Hyperspectral data transformation and vegetation index performance based on the universal pattern decomposition method

Traditional vegetation indices are based on only a few spectral bands. However, hyperspectral spectrometers, such as the airborne visible infrared imaging spectrometer (AVIRIS), collect data with 224 contiguous spectral bands. Traditional vegetation index extraction methods lose much of the information contained in hyperspectral data. The universal pattern decomposition method (UPDM) is tailored for hyperspectral data analysis. In this article, we consider the UPDM as a type of multivariate analysis; standard patterns are interpreted as an oblique coordinate system and coefficients are thought of as the coordinates of a pixel';s reflectance.
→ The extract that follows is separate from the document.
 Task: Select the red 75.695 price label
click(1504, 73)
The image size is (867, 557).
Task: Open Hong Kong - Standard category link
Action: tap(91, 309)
This article describes UPDM hyperspectral data transformation of AVIRIS data, the performance of a vegetation index based on the universal pattern decomposition method (VIUPD), and the influences of a noise-to-vegetation index. The results demonstrate that the VIUPD is an effective vegetation information extraction approach for hyperspectral data. The VIUPD is more sensitive to vegetation conditions than the normalized difference vegetation index and enhanced vegetation index. Furthermore, noise influences can be neglected in VIUPD computations, with satisfactory accuracy. (c) 2007 Society for Imaging Science and Technology.